The U.S. Department of Energy’s National Renewable Energy Laboratory recently validated greater than 41 percent efficiency at a concentration of 1,000 suns for tiny cells made by Semprius. The energy conversion efficiency of a solar cell is the percentage of sunlight converted by the cell into electricity.
Seed money from DOE, together with the experts at the NREL-based SunShot Incubator Program, lifted Semprius from a small electronics start-up with a novel idea to a real difference-maker in the solar cell world.
Semprius’ triple-junction cells are made of gallium arsenide. Low-cost lenses concentrate the sun light onto the tiny cells 1,100 times. Their tiny size means they occupy only one-one thousandth of the entire solar module area, reducing the module cost. In addition, the use of a large number of small cells helps to distribute unwanted heat over the cell’s structure.

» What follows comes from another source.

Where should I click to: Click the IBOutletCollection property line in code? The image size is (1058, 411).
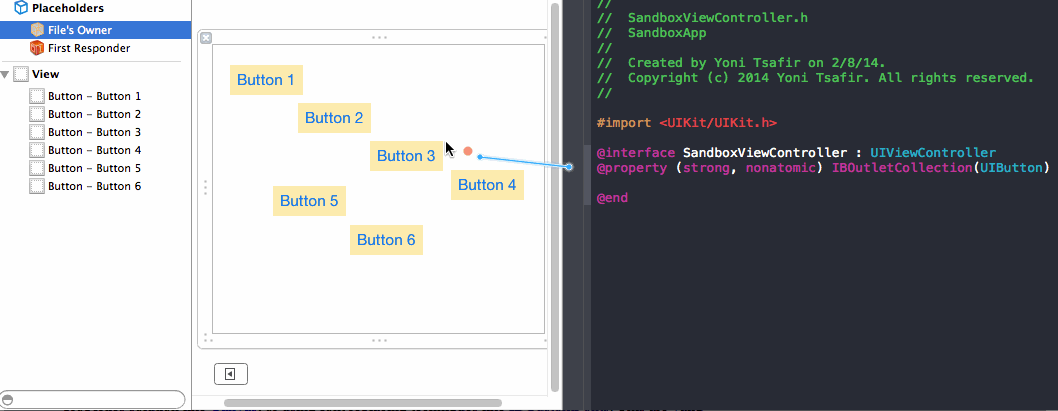coord(824,167)
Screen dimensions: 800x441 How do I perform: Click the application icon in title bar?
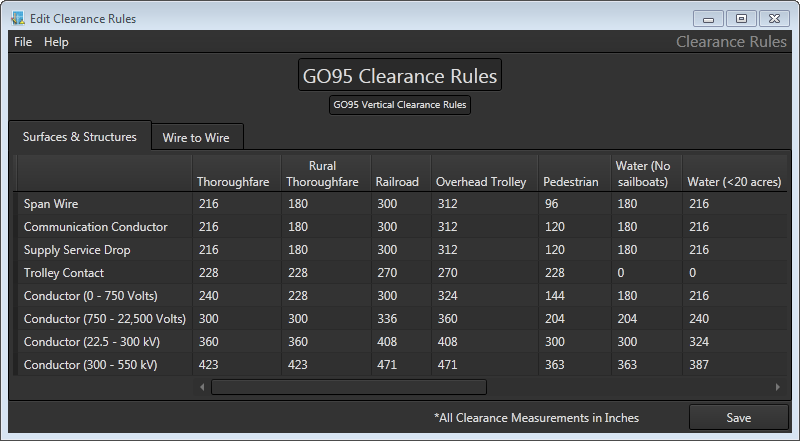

Semprius engineers use the company’s patented micro-transfer printing process to allow the micro-cells to be transferred from the growth substrate to a wafer. In a massive parallel process, thousands of cells are transferred simultaneously.
This low-cost approach, which Semprius executives say can cut manufacturing expense by 50 percent, caught the eye of energy giant Siemens, which this year took a 16 percent stake in Semprius, as part of a $20 million investment from venture capitalists.